■ What you should do:
Retype the data below line for line with no changes, omitting the pictures.

■ Supplied material:
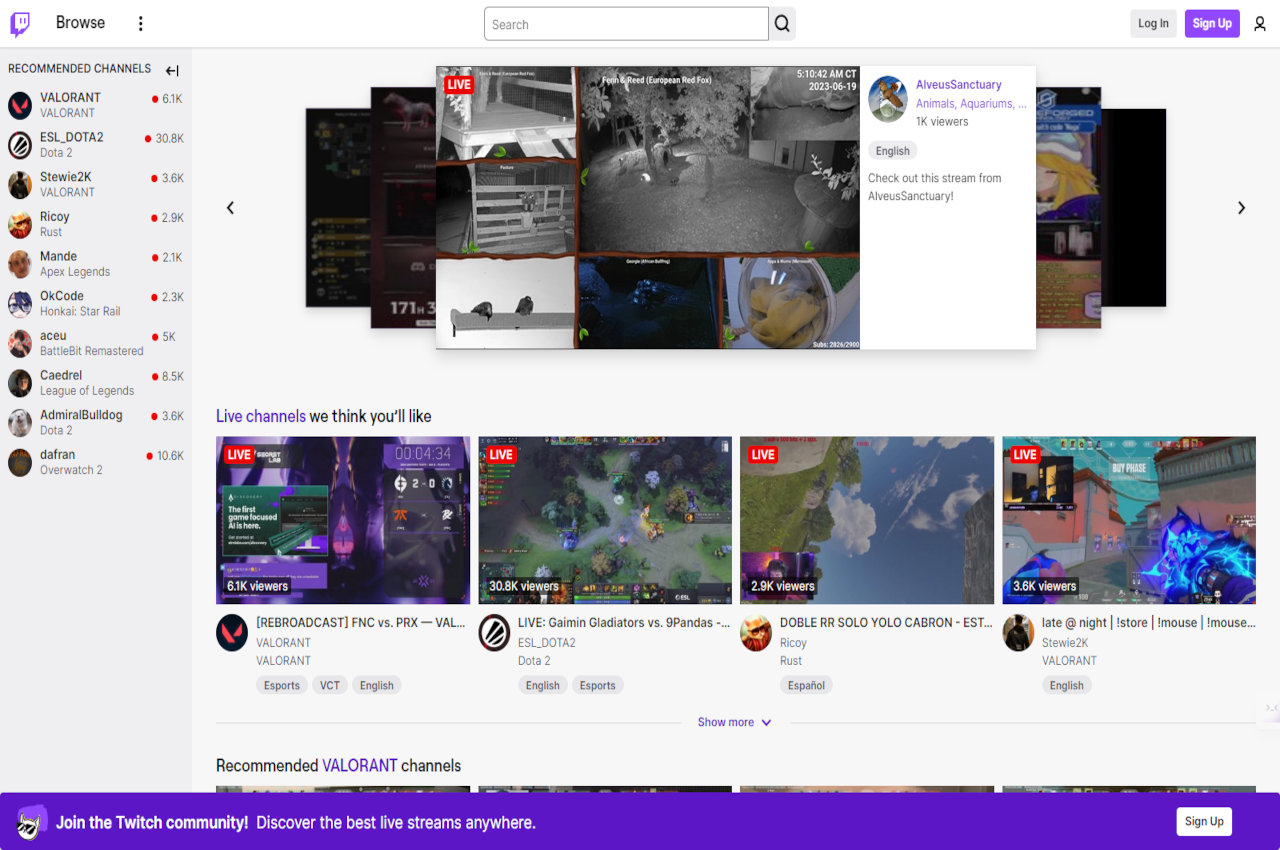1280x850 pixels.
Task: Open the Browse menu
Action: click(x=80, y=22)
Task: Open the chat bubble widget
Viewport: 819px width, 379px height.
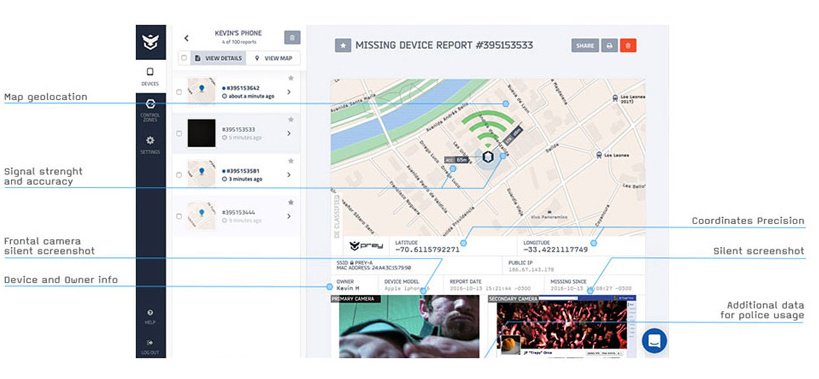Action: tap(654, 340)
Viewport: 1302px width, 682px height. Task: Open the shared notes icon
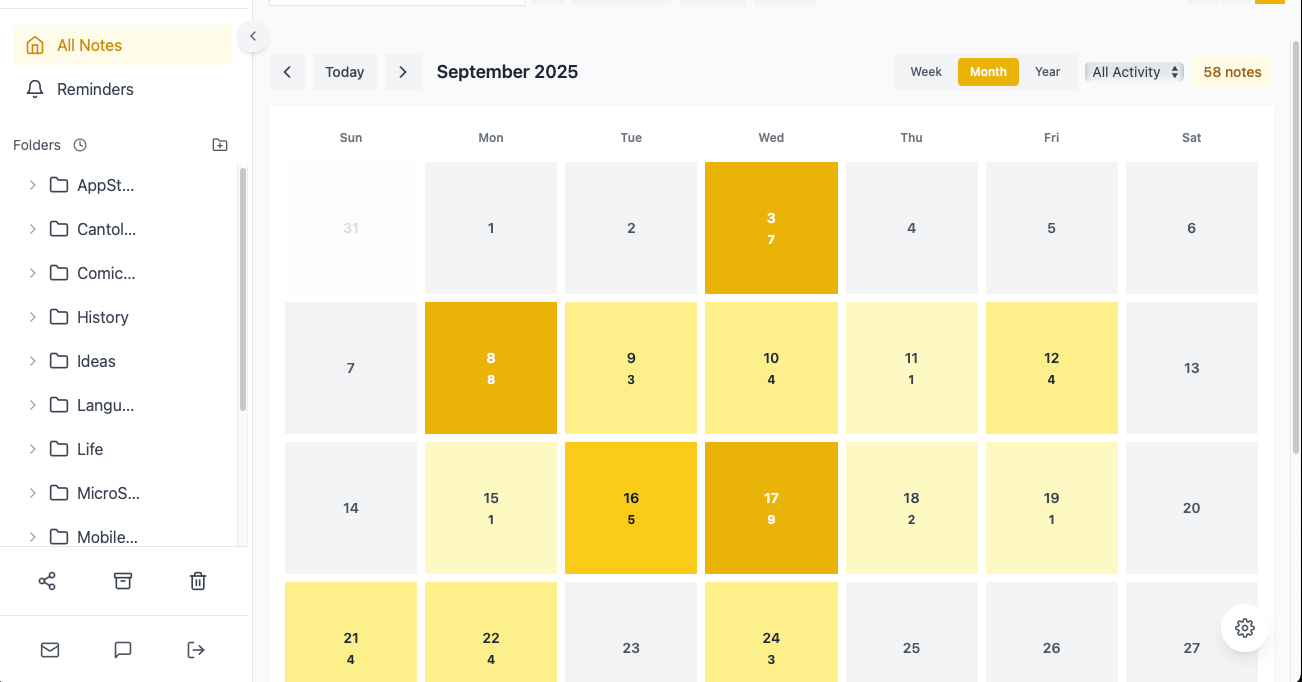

■ The completed task:
1280x850 pixels.
Task: Open the Browse menu
Action: click(x=80, y=22)
Task: Open the chat bubble widget
Viewport: 819px width, 379px height.
Action: tap(654, 340)
Viewport: 1302px width, 682px height. Task: Open the shared notes icon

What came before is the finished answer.